┌────────
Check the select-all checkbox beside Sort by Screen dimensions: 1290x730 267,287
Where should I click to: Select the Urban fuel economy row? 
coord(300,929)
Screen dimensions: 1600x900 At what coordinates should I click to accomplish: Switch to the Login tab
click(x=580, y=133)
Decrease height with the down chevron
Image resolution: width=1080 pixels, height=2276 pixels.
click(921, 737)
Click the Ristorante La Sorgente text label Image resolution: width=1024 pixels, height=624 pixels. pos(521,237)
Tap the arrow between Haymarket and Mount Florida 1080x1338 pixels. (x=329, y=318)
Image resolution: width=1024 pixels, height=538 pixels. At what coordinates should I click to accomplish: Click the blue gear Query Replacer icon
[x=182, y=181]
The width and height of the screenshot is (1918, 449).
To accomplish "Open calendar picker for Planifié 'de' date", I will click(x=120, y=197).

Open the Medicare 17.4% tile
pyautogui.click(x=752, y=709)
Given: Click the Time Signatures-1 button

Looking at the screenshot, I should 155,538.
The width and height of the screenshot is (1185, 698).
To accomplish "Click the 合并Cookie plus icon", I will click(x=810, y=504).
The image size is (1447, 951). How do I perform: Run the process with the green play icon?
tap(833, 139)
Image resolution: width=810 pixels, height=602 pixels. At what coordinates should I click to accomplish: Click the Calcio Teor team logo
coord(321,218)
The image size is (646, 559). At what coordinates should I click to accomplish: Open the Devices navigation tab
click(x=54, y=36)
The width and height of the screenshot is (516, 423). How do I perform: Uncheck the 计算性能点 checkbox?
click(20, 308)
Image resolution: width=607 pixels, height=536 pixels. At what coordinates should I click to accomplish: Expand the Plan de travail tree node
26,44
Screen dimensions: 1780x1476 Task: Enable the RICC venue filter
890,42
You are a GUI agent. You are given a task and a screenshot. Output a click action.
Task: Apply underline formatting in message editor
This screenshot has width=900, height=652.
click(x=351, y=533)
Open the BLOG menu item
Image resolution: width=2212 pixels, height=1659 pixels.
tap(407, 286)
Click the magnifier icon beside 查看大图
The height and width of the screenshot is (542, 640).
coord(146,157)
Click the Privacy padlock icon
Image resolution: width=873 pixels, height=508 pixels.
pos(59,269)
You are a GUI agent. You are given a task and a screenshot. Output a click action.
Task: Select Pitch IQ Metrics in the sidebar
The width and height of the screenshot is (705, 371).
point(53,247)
└────────
■ Your task ■
Repeat word for word the lines above that run from the line containing "The width and height of the screenshot is (516, 423)." through the line containing "Task: Apply underline", both ends included, and nothing else.

■ Answer to this exercise ■
The width and height of the screenshot is (516, 423). How do I perform: Uncheck the 计算性能点 checkbox?
click(20, 308)
Image resolution: width=607 pixels, height=536 pixels. At what coordinates should I click to accomplish: Expand the Plan de travail tree node
26,44
Screen dimensions: 1780x1476 Task: Enable the RICC venue filter
890,42
You are a GUI agent. You are given a task and a screenshot. Output a click action.
Task: Apply underline formatting in message editor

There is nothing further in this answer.